- REQUIREMENT:
Transcription should be exact. Include all entries.

*** Opening of DATA EXTRACT ***

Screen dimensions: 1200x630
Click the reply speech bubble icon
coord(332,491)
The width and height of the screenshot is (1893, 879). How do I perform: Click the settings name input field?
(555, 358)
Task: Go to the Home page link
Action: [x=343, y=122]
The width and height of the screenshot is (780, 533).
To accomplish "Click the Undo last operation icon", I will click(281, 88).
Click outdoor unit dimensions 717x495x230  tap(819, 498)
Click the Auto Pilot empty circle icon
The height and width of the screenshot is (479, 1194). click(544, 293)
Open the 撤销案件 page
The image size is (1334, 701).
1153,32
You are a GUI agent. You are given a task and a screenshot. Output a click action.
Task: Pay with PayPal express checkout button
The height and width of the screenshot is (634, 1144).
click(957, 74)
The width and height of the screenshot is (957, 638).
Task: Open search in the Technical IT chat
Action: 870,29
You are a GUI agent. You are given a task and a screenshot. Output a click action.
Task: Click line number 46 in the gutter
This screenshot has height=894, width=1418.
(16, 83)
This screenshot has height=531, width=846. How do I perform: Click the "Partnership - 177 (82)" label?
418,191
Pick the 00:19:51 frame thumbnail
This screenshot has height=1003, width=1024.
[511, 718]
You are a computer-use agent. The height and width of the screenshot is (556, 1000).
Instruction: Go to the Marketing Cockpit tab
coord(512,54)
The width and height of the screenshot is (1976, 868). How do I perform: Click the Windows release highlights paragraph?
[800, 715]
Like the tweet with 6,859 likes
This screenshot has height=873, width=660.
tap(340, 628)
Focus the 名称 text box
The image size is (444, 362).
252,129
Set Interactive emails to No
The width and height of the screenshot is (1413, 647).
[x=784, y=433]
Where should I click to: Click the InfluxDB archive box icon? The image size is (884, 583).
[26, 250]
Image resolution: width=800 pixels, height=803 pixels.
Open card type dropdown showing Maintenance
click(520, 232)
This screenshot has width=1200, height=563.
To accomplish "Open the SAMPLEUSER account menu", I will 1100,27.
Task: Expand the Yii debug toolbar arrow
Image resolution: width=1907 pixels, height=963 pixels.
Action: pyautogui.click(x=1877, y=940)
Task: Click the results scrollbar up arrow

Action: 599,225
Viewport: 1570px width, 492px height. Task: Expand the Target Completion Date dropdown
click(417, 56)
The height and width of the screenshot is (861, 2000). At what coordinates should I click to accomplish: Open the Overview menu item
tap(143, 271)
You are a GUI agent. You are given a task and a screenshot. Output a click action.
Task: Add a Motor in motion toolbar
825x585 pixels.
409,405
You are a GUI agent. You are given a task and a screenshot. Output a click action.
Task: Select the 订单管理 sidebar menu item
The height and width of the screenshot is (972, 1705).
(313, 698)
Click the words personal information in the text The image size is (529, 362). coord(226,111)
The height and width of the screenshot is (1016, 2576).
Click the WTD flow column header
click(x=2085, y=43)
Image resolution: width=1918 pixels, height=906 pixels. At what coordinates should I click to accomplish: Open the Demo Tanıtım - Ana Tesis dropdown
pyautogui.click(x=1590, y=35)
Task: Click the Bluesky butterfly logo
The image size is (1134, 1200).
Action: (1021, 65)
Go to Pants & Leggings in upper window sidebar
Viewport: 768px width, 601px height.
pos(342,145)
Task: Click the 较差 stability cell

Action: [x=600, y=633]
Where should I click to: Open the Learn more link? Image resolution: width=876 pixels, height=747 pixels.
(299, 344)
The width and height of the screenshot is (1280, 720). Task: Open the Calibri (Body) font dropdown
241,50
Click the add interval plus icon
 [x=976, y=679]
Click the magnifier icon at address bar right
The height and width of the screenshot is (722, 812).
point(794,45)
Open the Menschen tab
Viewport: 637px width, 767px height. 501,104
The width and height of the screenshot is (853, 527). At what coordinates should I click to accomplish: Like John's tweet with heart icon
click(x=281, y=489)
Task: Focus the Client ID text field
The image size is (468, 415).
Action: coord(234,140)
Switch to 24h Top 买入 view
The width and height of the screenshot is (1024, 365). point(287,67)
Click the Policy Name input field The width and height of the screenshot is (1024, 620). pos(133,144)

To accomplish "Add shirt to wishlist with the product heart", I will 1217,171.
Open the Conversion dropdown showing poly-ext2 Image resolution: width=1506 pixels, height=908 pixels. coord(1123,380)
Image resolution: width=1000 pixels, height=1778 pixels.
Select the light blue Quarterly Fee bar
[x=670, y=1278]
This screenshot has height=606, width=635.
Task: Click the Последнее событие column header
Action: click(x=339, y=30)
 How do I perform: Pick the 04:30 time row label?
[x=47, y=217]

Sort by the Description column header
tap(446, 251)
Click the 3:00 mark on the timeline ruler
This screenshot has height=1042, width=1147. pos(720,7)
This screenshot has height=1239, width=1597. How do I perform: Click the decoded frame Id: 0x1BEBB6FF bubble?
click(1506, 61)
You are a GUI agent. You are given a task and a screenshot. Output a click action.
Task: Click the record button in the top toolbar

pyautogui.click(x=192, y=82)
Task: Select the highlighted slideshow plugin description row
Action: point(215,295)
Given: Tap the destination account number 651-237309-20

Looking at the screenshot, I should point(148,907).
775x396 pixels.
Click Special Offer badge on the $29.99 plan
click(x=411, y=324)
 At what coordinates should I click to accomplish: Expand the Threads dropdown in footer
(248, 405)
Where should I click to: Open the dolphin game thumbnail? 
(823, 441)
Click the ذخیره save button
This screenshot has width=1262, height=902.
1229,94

*** Close of DATA EXTRACT ***

- ANSWER TO THIS TASK:
Screen dimensions: 1200x630
Click the reply speech bubble icon
coord(332,491)
The width and height of the screenshot is (1893, 879). How do I perform: Click the settings name input field?
(555, 358)
Task: Go to the Home page link
Action: [x=343, y=122]
The width and height of the screenshot is (780, 533).
To accomplish "Click the Undo last operation icon", I will click(281, 88).
Click outdoor unit dimensions 717x495x230  tap(819, 498)
Click the Auto Pilot empty circle icon
The height and width of the screenshot is (479, 1194). click(544, 293)
Open the 撤销案件 page
The image size is (1334, 701).
1153,32
You are a GUI agent. You are given a task and a screenshot. Output a click action.
Task: Pay with PayPal express checkout button
The height and width of the screenshot is (634, 1144).
click(957, 74)
The width and height of the screenshot is (957, 638).
Task: Open search in the Technical IT chat
Action: 870,29
You are a GUI agent. You are given a task and a screenshot. Output a click action.
Task: Click line number 46 in the gutter
This screenshot has height=894, width=1418.
(16, 83)
This screenshot has height=531, width=846. How do I perform: Click the "Partnership - 177 (82)" label?
418,191
Pick the 00:19:51 frame thumbnail
This screenshot has height=1003, width=1024.
[511, 718]
You are a computer-use agent. The height and width of the screenshot is (556, 1000).
Instruction: Go to the Marketing Cockpit tab
coord(512,54)
The width and height of the screenshot is (1976, 868). How do I perform: Click the Windows release highlights paragraph?
[800, 715]
Like the tweet with 6,859 likes
This screenshot has height=873, width=660.
tap(340, 628)
Focus the 名称 text box
The image size is (444, 362).
252,129
Set Interactive emails to No
The width and height of the screenshot is (1413, 647).
[x=784, y=433]
Where should I click to: Click the InfluxDB archive box icon? The image size is (884, 583).
[26, 250]
Image resolution: width=800 pixels, height=803 pixels.
Open card type dropdown showing Maintenance
click(520, 232)
This screenshot has width=1200, height=563.
To accomplish "Open the SAMPLEUSER account menu", I will 1100,27.
Task: Expand the Yii debug toolbar arrow
Image resolution: width=1907 pixels, height=963 pixels.
Action: pyautogui.click(x=1877, y=940)
Task: Click the results scrollbar up arrow

Action: 599,225
Viewport: 1570px width, 492px height. Task: Expand the Target Completion Date dropdown
click(417, 56)
The height and width of the screenshot is (861, 2000). At what coordinates should I click to accomplish: Open the Overview menu item
tap(143, 271)
You are a GUI agent. You are given a task and a screenshot. Output a click action.
Task: Add a Motor in motion toolbar
825x585 pixels.
409,405
You are a GUI agent. You are given a task and a screenshot. Output a click action.
Task: Select the 订单管理 sidebar menu item
The height and width of the screenshot is (972, 1705).
(313, 698)
Click the words personal information in the text The image size is (529, 362). coord(226,111)
The height and width of the screenshot is (1016, 2576).
Click the WTD flow column header
click(x=2085, y=43)
Image resolution: width=1918 pixels, height=906 pixels. At what coordinates should I click to accomplish: Open the Demo Tanıtım - Ana Tesis dropdown
pyautogui.click(x=1590, y=35)
Task: Click the Bluesky butterfly logo
The image size is (1134, 1200).
Action: (1021, 65)
Go to Pants & Leggings in upper window sidebar
Viewport: 768px width, 601px height.
pos(342,145)
Task: Click the 较差 stability cell

Action: [x=600, y=633]
Where should I click to: Open the Learn more link? Image resolution: width=876 pixels, height=747 pixels.
(299, 344)
The width and height of the screenshot is (1280, 720). Task: Open the Calibri (Body) font dropdown
241,50
Click the add interval plus icon
 [x=976, y=679]
Click the magnifier icon at address bar right
The height and width of the screenshot is (722, 812).
point(794,45)
Open the Menschen tab
Viewport: 637px width, 767px height. 501,104
The width and height of the screenshot is (853, 527). At what coordinates should I click to accomplish: Like John's tweet with heart icon
click(x=281, y=489)
Task: Focus the Client ID text field
The image size is (468, 415).
Action: coord(234,140)
Switch to 24h Top 买入 view
The width and height of the screenshot is (1024, 365). point(287,67)
Click the Policy Name input field The width and height of the screenshot is (1024, 620). pos(133,144)

To accomplish "Add shirt to wishlist with the product heart", I will 1217,171.
Open the Conversion dropdown showing poly-ext2 Image resolution: width=1506 pixels, height=908 pixels. coord(1123,380)
Image resolution: width=1000 pixels, height=1778 pixels.
Select the light blue Quarterly Fee bar
[x=670, y=1278]
This screenshot has height=606, width=635.
Task: Click the Последнее событие column header
Action: click(x=339, y=30)
 How do I perform: Pick the 04:30 time row label?
[x=47, y=217]

Sort by the Description column header
tap(446, 251)
Click the 3:00 mark on the timeline ruler
This screenshot has height=1042, width=1147. pos(720,7)
This screenshot has height=1239, width=1597. How do I perform: Click the decoded frame Id: 0x1BEBB6FF bubble?
click(1506, 61)
You are a GUI agent. You are given a task and a screenshot. Output a click action.
Task: Click the record button in the top toolbar

pyautogui.click(x=192, y=82)
Task: Select the highlighted slideshow plugin description row
Action: point(215,295)
Given: Tap the destination account number 651-237309-20

Looking at the screenshot, I should point(148,907).
775x396 pixels.
Click Special Offer badge on the $29.99 plan
click(x=411, y=324)
 At what coordinates should I click to accomplish: Expand the Threads dropdown in footer
(248, 405)
Where should I click to: Open the dolphin game thumbnail? 
(823, 441)
Click the ذخیره save button
This screenshot has width=1262, height=902.
1229,94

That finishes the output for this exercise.